El Ayuntamiento de Tarragona instalará siete sensores en diferentes espacios municipales para desarrollar un estudio propio sobre la calidad del aire. El proyecto, que cuenta con la colaboración de la Universitat Politècnica de Catalunya (UPC), prevé empezar la recogida de datos a principios de este verano.
La ubicación de los aparatos ha sido consensuada entre los técnicos municipales y la UPC, que se encarga de la parte científica de la investigación. El encargo se adjudicó hace cerca de un año por un importe de 533.000 euros.
Los sensores se instalarán entre los meses de mayo y junio y medirán la presencia de 72 Compuestos Orgánicos Volátiles (COV) en el aire. El estudio se llevará a cabo en dos fases de un año cada una, y al cabo de los primeros doce meses se hará una primera recogida parcial de resultados.

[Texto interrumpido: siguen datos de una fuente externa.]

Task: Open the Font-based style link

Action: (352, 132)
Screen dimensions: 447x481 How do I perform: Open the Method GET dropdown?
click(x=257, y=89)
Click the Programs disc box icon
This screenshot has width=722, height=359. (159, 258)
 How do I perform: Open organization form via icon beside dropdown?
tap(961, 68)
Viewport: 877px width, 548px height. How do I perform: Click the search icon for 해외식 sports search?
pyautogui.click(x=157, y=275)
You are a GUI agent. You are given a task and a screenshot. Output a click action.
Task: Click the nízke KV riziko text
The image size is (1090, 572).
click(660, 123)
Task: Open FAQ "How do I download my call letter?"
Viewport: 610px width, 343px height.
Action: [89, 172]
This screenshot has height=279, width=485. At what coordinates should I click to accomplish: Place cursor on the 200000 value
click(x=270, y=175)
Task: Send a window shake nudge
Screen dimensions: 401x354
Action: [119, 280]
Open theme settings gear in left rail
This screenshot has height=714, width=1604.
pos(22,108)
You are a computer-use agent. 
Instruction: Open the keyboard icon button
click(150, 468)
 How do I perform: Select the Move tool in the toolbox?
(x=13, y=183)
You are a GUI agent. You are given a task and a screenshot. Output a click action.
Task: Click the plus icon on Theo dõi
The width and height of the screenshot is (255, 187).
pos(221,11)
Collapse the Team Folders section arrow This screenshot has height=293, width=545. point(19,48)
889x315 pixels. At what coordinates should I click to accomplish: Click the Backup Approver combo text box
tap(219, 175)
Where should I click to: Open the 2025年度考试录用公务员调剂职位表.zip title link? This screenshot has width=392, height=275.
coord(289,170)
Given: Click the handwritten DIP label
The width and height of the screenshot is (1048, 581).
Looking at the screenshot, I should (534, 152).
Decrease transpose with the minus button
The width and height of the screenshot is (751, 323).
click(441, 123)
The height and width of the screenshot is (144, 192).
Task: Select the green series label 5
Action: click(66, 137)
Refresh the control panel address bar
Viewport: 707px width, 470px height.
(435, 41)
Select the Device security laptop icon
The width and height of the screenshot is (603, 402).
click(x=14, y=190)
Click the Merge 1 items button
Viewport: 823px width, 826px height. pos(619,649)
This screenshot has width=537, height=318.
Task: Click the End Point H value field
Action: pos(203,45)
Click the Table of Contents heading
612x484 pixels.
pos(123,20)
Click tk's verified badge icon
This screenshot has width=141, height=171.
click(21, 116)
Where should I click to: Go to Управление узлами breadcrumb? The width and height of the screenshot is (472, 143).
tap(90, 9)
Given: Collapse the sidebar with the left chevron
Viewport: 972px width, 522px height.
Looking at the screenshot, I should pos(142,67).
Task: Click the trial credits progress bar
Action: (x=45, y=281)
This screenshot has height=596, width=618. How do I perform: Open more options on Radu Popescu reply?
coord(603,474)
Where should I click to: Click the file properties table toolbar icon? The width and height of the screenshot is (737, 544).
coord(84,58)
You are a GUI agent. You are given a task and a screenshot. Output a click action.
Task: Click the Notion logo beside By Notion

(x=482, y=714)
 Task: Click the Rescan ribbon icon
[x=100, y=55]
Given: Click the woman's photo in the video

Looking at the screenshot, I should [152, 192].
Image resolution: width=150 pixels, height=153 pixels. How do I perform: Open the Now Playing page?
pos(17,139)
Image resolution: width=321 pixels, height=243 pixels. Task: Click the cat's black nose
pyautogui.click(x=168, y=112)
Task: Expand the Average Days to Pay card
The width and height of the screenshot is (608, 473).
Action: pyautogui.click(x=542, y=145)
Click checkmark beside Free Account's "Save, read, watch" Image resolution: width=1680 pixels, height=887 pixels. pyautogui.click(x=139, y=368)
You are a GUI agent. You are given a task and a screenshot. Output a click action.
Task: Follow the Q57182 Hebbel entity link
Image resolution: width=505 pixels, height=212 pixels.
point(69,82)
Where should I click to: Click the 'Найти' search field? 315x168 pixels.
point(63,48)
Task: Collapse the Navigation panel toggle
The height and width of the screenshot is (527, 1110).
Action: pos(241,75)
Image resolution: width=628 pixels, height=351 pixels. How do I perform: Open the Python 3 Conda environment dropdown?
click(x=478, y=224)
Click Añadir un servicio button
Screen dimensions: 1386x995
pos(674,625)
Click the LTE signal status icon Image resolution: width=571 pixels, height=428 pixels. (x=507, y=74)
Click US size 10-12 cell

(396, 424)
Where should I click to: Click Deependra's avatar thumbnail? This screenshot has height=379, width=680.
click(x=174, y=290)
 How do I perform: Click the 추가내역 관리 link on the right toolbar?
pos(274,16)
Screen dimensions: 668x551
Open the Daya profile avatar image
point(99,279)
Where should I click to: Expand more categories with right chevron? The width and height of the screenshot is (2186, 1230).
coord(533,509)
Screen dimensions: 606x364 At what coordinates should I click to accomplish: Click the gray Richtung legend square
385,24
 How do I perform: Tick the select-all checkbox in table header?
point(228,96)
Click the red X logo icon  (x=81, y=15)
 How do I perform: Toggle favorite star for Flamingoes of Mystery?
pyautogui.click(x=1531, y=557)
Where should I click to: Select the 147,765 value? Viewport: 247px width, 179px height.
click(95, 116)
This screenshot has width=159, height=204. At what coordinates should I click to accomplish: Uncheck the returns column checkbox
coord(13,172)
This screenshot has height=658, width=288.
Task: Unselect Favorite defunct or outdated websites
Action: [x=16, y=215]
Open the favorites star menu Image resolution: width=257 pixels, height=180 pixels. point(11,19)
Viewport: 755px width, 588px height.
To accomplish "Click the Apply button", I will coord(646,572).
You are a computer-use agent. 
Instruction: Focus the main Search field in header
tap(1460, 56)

Los siete puntos de muestreo se distribuirán por todos los distritos de la ciudad. En la zona de Ponent se ubicarán en el hogar de jubilados de Bonavista y en la piscina de Riu Clar. En el centro, los sensores se colocarán en la piscina del Serrallo y en el Espai Kesse. En cuanto a Tarragona norte, se instalará uno en el centro cívico de Sant Salvador, mientras que en Llevant se ubicará en la escuela Arrabassada.
Con este estudio, el consistorio quiere obtener datos propios y detallados sobre la calidad del aire en la ciudad, con el objetivo de mejorar el conocimiento ambiental y orientar futuras políticas públicas en este ámbito.